Provided material: Begin

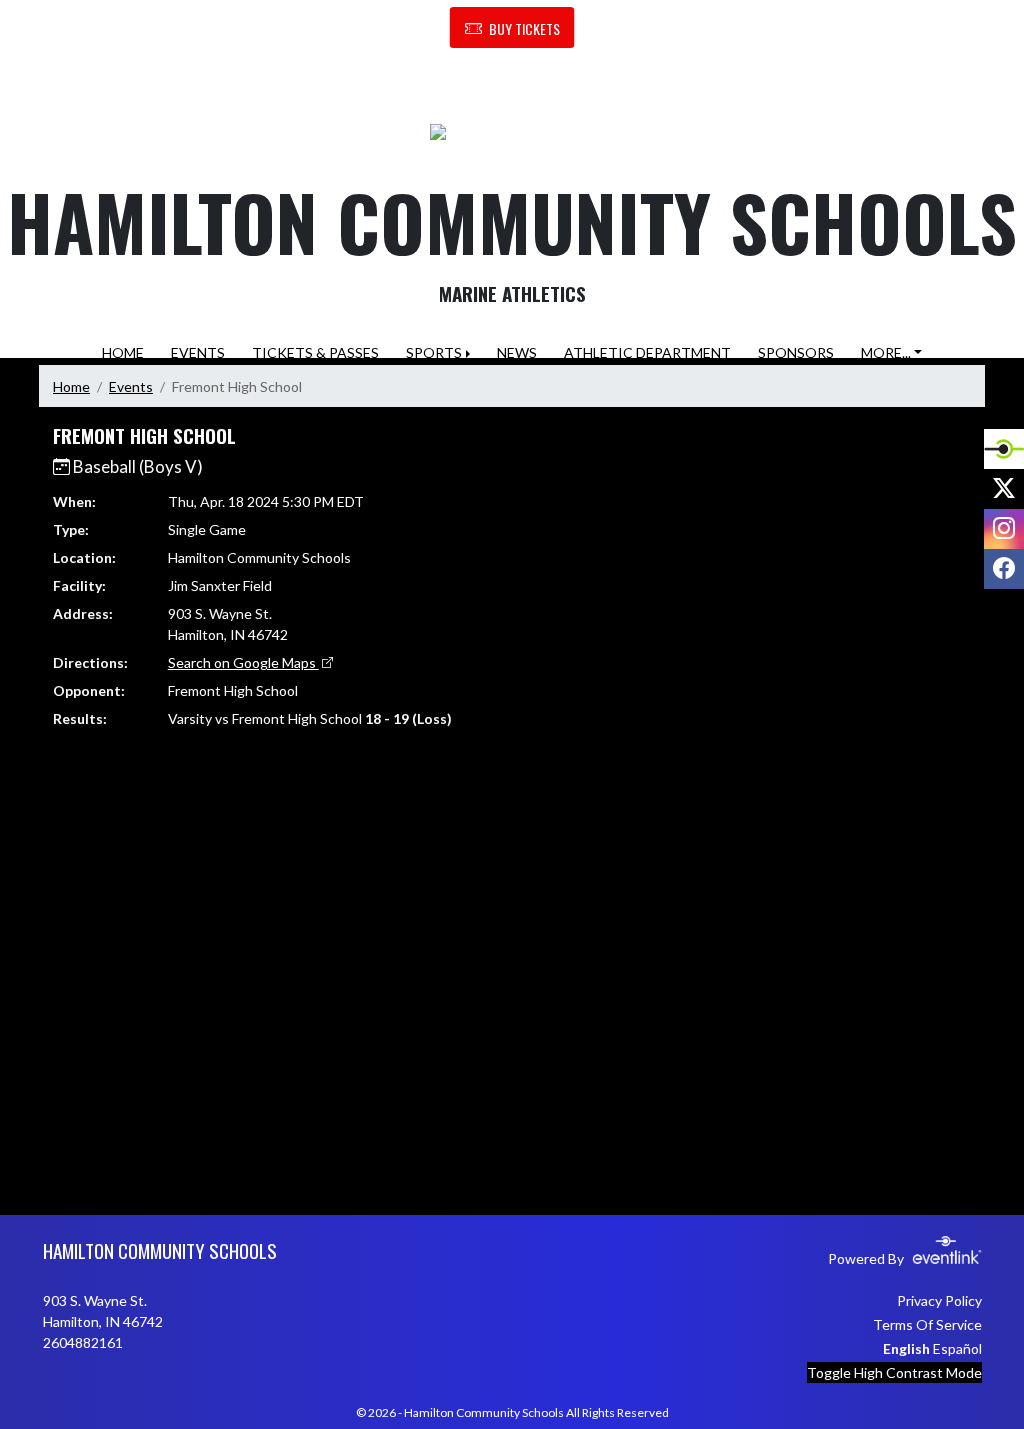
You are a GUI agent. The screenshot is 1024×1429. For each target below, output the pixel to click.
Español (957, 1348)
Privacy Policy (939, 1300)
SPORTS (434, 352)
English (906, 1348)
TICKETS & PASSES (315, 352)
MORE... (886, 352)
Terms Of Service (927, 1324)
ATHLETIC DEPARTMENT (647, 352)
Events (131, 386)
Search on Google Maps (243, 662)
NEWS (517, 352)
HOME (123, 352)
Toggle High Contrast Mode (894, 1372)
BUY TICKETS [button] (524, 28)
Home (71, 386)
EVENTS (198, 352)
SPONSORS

Provided material: End

Your reply should be the entries above, repeated exactly and free of pictures.

Answer to the problem =
You are a GUI agent. The screenshot is 1024×1429. For each target below, output the pixel to click.
Español (957, 1348)
Privacy Policy (939, 1300)
SPORTS (434, 352)
English (906, 1348)
TICKETS & PASSES (315, 352)
MORE... (886, 352)
Terms Of Service (927, 1324)
ATHLETIC DEPARTMENT (647, 352)
Events (131, 386)
Search on Google Maps (243, 662)
NEWS (517, 352)
HOME (123, 352)
Toggle High Contrast Mode (894, 1372)
BUY TICKETS [button] (524, 28)
Home (71, 386)
EVENTS (198, 352)
SPONSORS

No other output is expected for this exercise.